Italian Prime Minister Giuseppe Conte on Tuesday remitted his mandate in the hands of the president, officially putting an end to his populist government after only 14 months in office, and, opening the way to a phase of political talks among parties.
The announcement came from President Sergio Mattarella's office, following a tense political day in which Conte addressed the senate, anticipating his intention to resign.
"President Sergio Mattarella has received Giuseppe Conte, who has submitted the resignation of his government," the president's office said in a statement.
After accepting the resignation, Mattarella asked Conte to remain in office to take care of current affairs.
Consultations will start on Wednesday at 4 p.m. local time, and end on Thursday at 5 p.m., the president's office also stated.
They will be led by Mattarella, whose role in this phase is to verify with all political forces in parliament whether another majority is possible in order to form a new government.
He might also suggest forming a technocrat cabinet acting as caretaker in the next months for the most urgent needs -- such as the approval of the country's next budget -- if political parties agree.
If none of these options proved viable, the president will have to dissolve the parliament, and call snap elections, as early as in October.
CRITICISM TO HARD-LINE SALVINI
The resignation of Giuseppe Conte -- a 55-year-old mild-mannered lawyer -- was the direct result of growing tensions between the two parties in the coalition cabinet, anti-immigrant League and anti-establishment Five Star Movement (M5S).
Conte, a political independent, does not belong to either of them.
The crisis was triggered by the League leader and Interior Minister Matteo Salvini, who on Aug. 8 publicly declared the governing majority no longer existed, and it was time to "go back to voters".
Soon after that, Salvini submitted a no-confidence motion in parliament against his prime minister, claiming the cabinet's action was not longer effective due to obstructionism of the M5S.

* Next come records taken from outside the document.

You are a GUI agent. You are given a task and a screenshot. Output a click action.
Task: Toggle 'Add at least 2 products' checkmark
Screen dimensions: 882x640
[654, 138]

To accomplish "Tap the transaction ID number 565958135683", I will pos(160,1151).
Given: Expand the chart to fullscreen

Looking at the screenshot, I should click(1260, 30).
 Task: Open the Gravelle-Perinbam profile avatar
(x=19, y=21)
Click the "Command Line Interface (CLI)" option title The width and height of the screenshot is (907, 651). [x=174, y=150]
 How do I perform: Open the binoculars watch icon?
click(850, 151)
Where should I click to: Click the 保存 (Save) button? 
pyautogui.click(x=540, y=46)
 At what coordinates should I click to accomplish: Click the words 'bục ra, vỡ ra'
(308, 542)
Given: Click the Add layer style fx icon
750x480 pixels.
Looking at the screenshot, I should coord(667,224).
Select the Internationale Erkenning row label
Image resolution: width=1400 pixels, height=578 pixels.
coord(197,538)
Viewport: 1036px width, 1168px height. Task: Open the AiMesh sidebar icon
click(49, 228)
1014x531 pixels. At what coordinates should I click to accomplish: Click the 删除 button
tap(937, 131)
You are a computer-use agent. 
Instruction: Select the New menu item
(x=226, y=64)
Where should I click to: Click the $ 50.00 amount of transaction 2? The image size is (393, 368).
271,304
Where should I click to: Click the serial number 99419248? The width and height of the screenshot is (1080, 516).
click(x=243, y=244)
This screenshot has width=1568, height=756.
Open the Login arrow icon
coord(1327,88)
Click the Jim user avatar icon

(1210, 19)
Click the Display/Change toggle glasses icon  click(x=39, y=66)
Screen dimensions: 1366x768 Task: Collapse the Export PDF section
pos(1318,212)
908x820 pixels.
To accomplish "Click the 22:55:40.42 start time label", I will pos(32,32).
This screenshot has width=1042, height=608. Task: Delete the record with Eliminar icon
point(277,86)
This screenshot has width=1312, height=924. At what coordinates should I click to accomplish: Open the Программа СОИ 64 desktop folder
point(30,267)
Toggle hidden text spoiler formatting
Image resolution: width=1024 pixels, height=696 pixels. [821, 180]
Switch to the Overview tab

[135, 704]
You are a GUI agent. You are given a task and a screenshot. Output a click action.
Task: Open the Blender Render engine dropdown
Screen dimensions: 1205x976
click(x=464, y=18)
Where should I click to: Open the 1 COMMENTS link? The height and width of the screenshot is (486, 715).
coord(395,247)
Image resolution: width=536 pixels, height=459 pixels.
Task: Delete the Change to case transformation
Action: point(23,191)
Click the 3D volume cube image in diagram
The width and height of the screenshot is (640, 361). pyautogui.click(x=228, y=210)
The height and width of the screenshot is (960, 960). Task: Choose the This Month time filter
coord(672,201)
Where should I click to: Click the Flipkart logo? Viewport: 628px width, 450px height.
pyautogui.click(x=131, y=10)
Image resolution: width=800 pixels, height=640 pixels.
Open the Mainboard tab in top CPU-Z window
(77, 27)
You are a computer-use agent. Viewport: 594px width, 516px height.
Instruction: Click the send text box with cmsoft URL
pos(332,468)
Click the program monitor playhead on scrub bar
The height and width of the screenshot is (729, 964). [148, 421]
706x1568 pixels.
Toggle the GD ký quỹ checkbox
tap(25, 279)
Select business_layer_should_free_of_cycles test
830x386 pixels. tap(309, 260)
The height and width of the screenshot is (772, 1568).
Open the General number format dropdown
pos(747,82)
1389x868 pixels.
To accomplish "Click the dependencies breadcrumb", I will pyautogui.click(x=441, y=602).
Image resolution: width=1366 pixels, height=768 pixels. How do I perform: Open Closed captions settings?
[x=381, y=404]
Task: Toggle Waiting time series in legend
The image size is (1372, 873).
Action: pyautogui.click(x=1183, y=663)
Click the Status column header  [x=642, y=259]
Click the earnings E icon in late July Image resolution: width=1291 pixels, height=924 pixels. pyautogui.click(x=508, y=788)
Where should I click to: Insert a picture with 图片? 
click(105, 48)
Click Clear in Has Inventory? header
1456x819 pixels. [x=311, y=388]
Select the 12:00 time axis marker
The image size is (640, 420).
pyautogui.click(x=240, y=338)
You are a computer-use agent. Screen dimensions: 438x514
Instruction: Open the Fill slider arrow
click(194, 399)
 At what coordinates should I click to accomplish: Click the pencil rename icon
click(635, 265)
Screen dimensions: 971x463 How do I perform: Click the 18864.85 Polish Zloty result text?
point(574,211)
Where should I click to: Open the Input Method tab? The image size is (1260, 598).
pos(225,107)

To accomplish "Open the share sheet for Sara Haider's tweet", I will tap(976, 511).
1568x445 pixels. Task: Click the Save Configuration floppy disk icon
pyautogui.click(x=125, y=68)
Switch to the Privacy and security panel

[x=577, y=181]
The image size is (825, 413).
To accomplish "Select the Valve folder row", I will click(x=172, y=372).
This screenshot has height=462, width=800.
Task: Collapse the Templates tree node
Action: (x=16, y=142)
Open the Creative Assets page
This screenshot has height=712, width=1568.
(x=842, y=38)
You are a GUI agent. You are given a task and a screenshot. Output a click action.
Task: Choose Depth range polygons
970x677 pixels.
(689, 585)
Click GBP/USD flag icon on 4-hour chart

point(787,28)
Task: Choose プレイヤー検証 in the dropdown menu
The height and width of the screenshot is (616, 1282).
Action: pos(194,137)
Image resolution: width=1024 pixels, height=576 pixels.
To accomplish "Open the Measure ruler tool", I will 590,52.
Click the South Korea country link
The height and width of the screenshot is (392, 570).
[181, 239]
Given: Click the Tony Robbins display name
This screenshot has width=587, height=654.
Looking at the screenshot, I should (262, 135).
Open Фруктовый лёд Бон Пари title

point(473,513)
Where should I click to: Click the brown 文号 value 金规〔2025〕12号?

Addressing the senate earlier in the afternoon, Conte harshly criticized this decision, and accused Salvini of making irresponsible choices for personal and political reasons.
"This has been an objectively grave decision, which entails serious consequences for the country's political and economic life," Conte told senators.
"Calling citizens to vote is the essence of democracy, but asking them to vote every year is irresponsible," Conte also stressed.
Speaking amid his cabinet ministers, with Salvini sitting hard-faced on his right, Conte accused the League leader to have been looking for a pretext to go back to polls since after scoring a wide victory in European parliament elections in May.
In that vote, the League doubled its support from around 17 percent in 2018 national elections to over 34 percent, while his coalition partner, the M5S, almost halve its consensus.
Salvini replied immediately after the prime minister, saying he did not regret anything he did lately.
He explained his decision to pull the plug on the government was due to his coalition partner -- the M5S -- saying too many "no", for example by opposing the prosecution of the high-speed rail project (TAV) between Turin and Lyon.
While addressing the senate, Salvini stressed his party was not afraid of fresh elections.
Yet, surprisingly, he added that the League would still be available to approve a proposed cut of members of parliament -- a key proposal of the M5S -- before going to the polls again.
The proposal was not accepted by the anti-establishment movement, which is led by Economic Development Minister Luigi Di Maio.
Domestic analysts and media reports suggested that a possible dialogue could now open up between the M5S and center-left Democratic Party.
Another possible option for a new majority would be for the League to ally with former premier Silvio Berlusconi's center-right Forza Italia and far-right Brothers of Italy party.